**Data in this exercise**:
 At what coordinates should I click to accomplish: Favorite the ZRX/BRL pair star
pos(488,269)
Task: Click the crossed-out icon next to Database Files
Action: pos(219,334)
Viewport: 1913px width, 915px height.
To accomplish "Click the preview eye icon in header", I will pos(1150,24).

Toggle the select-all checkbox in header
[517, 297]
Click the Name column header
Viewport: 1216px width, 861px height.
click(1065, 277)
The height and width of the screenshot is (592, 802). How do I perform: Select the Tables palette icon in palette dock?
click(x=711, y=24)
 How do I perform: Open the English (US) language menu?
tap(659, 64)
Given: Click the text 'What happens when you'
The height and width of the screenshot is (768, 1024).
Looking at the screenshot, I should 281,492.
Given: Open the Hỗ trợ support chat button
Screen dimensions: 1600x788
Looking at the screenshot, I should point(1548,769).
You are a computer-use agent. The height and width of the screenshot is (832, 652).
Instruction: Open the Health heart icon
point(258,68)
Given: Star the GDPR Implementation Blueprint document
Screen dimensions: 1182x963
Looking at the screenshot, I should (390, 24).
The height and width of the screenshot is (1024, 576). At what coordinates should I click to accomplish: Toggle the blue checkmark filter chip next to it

**Exercise**:
Retype the material in full, character for character.

**Solution**:
 At what coordinates should I click to accomplish: Favorite the ZRX/BRL pair star
pos(488,269)
Task: Click the crossed-out icon next to Database Files
Action: pos(219,334)
Viewport: 1913px width, 915px height.
To accomplish "Click the preview eye icon in header", I will pos(1150,24).

Toggle the select-all checkbox in header
[517, 297]
Click the Name column header
Viewport: 1216px width, 861px height.
click(1065, 277)
The height and width of the screenshot is (592, 802). How do I perform: Select the Tables palette icon in palette dock?
click(x=711, y=24)
 How do I perform: Open the English (US) language menu?
tap(659, 64)
Given: Click the text 'What happens when you'
The height and width of the screenshot is (768, 1024).
Looking at the screenshot, I should 281,492.
Given: Open the Hỗ trợ support chat button
Screen dimensions: 1600x788
Looking at the screenshot, I should point(1548,769).
You are a computer-use agent. The height and width of the screenshot is (832, 652).
Instruction: Open the Health heart icon
point(258,68)
Given: Star the GDPR Implementation Blueprint document
Screen dimensions: 1182x963
Looking at the screenshot, I should (390, 24).
The height and width of the screenshot is (1024, 576). At what coordinates should I click to accomplish: Toggle the blue checkmark filter chip next to it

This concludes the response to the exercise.